Ebbene, è proprio in quel discorso alla Atlas Society, che egli ebbe a dichiarare di tornare spesso al “discorso sulla moneta di Francisco d’Anconia [3]”, nelle sue riflessioni di politica monetaria. E chi è costui? Lasciate perdere. Quel discorso (che fa il suo ingresso appena al paragrafo ventitreesimo) è un caso di ossessione per la moneta ‘forte’ elevato all’ennesima potenza. Non solo il personaggio in questione, un amico del cuore di Galt, vorrebbe il ritorno al gold standard; egli se la prende con l’idea stessa della moneta cartacea e vorrebbe il ritorno alla moneta aurea.
Per la cronaca, l’offerta di valuta negli Stati Uniti è consistita in modo assoluto di moneta cartacea, e non di monete d’oro o d’argento, a partire dei primi dell’Ottocento. Dunque se il signor Ryan pensa realmente che Francisco d’Anconia avesse ragione, egli vuole riportare indietro l’orologio non di uno, ma di due secoli.
Tutto questo ha qualche importanza? Ebbene, se la coppia repubblicana vincesse, Ryan sarebbe con certezza un personaggio influente nella prossima amministrazione – e tenete anche a mente che egli sarebbe, come vuole la tradizione, una forza trainante distinta dalla presidenza. Dovrebbe dunque preoccuparci il fatto che il signor Ryan abbia punti di vista che, se fossero messi in pratica, ci riporterebbero assai vicini alla Grande Depressione.
E, oltre a ciò, si consideri il fatto che Ryan è considerato il grande pensatore dei nostri giorni del Partito Repubblicano. Che cosa ci dice di un Partito il fatto che il suo leader intellettuale derivi in larga misura e con tutta evidenza le sue idee da fantasiose novelle prive di qualsiasi fondamento?
[1] Letteralmente “Atlas shrugged” sarebbe “Atlante scrollò le spalle”, ma il titolo del libro in italiano è “La rivolta di Atlante”. Il nome dell’autrice, Ayn Rand, è lo pseudonimo di Alisa Zinov’yevna Rosenbaum O’Connor (San Pietroburgo, 2 febbraio 1905 – New York, 6 marzo 1982); scrittrice, filosofa e sceneggiatrice statunitense di origine russa. La sua filosofia e la sua narrativa insistono sui concetti di individualismo, egoismo razionale (“interesse razionale”) e ed etica del capitalismo, nonché sulla sua opposizione al comunismo ed a ogni forma di collettivismo socialista e fascista. Il pensiero cosiddetto “oggettivista” della Rand ha – come tutto il “libertarianism” – molteplici origini liberali, anarchiche, antitotalitarie ed anche, più singolarmente, capitalistiche; spesso con esiti irreligiosi. Ma il mito dell’industriale creativo soffocato dalla burocrazia e costretto ad una resistenza addirittura “militante” è certamente una passione americana, nel senso almeno che sarebbe arduo immaginarlo come tema di un romanzo, altrove. Più recentemente, il libro della Rand è stato indicato come riferimento favorito da parte di molti repubblicani americani.

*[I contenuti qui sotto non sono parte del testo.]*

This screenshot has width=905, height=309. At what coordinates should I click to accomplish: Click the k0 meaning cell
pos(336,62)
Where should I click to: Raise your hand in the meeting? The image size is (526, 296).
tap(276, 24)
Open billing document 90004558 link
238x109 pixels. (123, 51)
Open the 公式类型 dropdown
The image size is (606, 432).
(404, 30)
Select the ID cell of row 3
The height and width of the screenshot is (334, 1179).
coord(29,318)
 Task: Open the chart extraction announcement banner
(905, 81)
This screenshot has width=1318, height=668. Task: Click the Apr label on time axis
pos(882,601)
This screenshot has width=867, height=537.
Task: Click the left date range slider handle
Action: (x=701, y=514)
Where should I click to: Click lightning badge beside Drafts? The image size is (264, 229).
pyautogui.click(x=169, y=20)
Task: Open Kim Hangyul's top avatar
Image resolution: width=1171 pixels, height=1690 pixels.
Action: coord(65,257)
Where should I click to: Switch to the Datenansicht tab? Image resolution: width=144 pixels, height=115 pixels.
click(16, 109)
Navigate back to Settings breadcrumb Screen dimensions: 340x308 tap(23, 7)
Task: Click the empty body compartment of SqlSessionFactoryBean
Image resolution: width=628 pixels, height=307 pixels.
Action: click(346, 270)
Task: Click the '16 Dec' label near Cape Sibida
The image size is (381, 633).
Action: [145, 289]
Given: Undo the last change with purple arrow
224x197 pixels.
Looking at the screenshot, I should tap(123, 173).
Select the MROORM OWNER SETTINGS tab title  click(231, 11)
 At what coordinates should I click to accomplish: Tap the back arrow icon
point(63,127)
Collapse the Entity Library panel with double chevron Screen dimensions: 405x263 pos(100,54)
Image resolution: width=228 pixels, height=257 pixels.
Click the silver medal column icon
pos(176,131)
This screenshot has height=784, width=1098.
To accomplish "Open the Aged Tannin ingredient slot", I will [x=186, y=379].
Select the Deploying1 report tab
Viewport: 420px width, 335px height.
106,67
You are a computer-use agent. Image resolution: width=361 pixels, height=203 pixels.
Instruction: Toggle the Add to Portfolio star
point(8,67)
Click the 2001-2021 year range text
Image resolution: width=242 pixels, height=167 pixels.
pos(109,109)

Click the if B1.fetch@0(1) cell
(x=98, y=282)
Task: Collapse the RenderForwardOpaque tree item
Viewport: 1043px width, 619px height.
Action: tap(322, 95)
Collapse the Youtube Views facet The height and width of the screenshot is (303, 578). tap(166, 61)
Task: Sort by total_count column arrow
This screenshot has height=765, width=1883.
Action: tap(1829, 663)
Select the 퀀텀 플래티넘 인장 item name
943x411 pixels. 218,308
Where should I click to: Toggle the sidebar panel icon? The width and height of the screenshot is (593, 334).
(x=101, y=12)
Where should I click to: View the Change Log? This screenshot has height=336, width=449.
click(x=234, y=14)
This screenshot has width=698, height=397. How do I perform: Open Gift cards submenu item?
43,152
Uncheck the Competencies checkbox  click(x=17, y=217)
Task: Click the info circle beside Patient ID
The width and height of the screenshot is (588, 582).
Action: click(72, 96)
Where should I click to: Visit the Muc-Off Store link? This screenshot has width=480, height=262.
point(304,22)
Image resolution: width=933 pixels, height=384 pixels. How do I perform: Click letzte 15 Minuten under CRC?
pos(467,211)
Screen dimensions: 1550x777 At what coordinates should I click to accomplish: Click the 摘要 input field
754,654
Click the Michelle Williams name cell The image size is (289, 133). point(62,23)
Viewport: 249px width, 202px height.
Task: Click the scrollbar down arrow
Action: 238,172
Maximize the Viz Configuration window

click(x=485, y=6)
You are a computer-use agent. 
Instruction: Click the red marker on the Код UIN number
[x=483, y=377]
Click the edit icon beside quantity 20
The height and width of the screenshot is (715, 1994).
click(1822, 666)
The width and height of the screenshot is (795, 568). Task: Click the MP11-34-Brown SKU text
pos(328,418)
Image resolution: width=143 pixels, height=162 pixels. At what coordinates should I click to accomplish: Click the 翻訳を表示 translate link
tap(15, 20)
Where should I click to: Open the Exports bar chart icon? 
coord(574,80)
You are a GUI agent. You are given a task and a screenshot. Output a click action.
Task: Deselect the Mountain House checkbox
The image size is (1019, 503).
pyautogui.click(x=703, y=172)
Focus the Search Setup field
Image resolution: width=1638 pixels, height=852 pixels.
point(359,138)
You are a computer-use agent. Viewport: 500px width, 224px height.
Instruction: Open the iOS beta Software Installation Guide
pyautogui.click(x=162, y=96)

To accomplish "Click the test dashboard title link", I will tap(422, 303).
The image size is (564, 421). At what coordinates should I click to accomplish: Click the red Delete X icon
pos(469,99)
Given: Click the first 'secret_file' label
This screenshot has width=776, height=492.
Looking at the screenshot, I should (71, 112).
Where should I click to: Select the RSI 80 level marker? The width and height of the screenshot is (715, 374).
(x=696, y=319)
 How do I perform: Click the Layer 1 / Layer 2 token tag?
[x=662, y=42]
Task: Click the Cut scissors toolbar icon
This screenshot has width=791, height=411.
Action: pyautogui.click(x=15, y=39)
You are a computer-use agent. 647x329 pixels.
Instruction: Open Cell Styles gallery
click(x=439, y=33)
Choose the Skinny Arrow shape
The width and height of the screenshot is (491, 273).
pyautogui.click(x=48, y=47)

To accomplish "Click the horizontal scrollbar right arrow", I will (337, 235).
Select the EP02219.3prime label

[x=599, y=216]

[2] Friedrich August von Hayek (Vienna, 8 maggio 1899 – Friburgo, 23 marzo 1992) è stato un economista e filosofo austriaco. Esponente storico del liberalismo, è stato uno dei più importanti rappresentanti della scuola austriaca ed uno dei maggiori critici dell’economia pianificata e centralista. Nel 1974 è stato insignito, insieme a Gunnar Myrdal, del Premio Nobel per l’economia “per il lavoro pionieristico sulla teoria monetaria, sulle fluttuazioni economiche e per le fondamentali analisi sull’interdipendenza dei fenomeni economici, sociali e istituzionali”. Si trattò, in realtà, di due ben distinti Premi Nobel, praticamente
È considerato uno dei maggiori avversari delle politiche interventiste classiche del pensiero di John Maynard Keynes, nonché uno dei più importanti difensori delle teorie liberali del XX secolo.
Krugman, in particolare in un post che ora non riesco a rintracciare, ha messo in discussione con molta energia l’effettivo valore di Hayek come economista.
[3] Francisco d’Anconia è un altro personaggio della novella di Ayn Rand, il primo amore dell’eroina Dagny Taggart, che alla fine si innamora del personaggio principale, John Galt.